Microsoft.SPOT.Presentation.Controls Enables your program to create elements (known as controls) that make it possible for users to interact with the programs. This namespace also provides support for displaying text.
Microsoft.SPOT.Presentation.Media Gives your applications the tools required to draw and manipulate bitmapped images.
Microsoft.SPOT.Presentation.Shapes Provides tools that enable your programs to draw two-dimensional (2-D) geometric shapes.

User Interface Essentials

WPF helps you build applications that consist of an Application object and a set of pages. The Application object enables you to handle top-level events, and to share code and state among pages.

After creating an Application object, your program can associate one or more Window objects with the Application object. Window objects represent and display both windows and dialog boxes. Within a window or dialog box, your program can display controls, print text, show bitmaps, or draw 2-D shapes.


The .NET Micro Framework does not support icons in resource files.

Timers and User Interfaces

When creating your user interfaces with the .NET Micro Framework version of WPF, it is strongly recommended that you use the DispatchTimer class rather than the Timer class. This is because the WPF classes for the .NET Micro Framework are not thread-safe. You can avoid this potential problem by using objects from the DispatchTimer class.

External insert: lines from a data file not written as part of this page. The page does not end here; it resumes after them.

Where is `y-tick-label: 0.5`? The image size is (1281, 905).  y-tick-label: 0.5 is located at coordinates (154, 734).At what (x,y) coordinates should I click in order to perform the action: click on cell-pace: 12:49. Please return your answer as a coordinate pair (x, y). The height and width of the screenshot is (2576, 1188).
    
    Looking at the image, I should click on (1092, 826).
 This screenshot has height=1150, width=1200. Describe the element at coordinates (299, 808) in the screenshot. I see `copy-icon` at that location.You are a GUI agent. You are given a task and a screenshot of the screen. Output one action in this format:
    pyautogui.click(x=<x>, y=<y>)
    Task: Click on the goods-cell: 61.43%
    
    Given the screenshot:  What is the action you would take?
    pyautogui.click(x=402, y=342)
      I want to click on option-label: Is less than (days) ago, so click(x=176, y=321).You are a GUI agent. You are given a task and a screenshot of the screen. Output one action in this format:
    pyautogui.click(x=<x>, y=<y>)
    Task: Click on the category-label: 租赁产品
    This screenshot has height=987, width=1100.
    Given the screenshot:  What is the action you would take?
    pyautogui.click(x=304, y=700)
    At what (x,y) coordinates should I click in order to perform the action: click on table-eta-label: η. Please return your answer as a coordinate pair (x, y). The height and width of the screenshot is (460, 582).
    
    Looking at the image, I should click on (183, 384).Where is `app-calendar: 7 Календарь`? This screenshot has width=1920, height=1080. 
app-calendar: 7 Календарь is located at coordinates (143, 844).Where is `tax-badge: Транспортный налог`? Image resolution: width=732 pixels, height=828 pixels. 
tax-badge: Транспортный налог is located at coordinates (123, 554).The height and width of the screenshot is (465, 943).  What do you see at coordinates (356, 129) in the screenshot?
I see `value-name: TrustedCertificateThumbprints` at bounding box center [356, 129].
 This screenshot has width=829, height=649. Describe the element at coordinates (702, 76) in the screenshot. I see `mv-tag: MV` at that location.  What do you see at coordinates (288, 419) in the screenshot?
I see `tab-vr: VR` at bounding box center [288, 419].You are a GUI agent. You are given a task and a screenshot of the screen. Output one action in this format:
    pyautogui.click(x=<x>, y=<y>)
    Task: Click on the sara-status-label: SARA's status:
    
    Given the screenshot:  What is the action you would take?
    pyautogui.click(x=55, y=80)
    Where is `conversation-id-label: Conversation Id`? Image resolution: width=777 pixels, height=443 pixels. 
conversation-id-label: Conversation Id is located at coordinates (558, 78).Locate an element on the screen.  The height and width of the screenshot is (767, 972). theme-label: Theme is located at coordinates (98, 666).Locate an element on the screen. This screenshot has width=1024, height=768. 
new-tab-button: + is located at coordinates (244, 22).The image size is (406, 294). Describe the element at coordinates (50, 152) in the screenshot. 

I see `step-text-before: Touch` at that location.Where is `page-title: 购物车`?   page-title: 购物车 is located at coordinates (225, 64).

In the .NET Micro Framework, all fonts use the .tinyfnt file format. The TFConvert tool can create a .tinyfnt file from a TrueType or OpenType font file. To use a font, add its .tinyfnt file to your project's resources. Once a font resource has been added to your project, you may reference it from your application. For example, the following code creates a text control and sets its font to the font contained in the small.tinyfnt file.

        // Create a single text control.
        Text text = new Text();
        // Set Font
        text.Font = Resources.GetFont(Resources.FontResources.small);


The .NET Micro Framework's implementation of the Windows Presentation Foundation supports both GIF and JPEG images with the following restrictions.

  • GIF
    Interlaced GIF images are not supported. If the bitmap is an animated GIF that contains multiple images, the framework displays only the first image.
  • JPEG
    Images can contain a maximum of 3 channels.


Files sizes are limited by the number of heap blocks in a heap cluster. This size limitation is different for each hardware platform. Please see your hardware's documentation for details.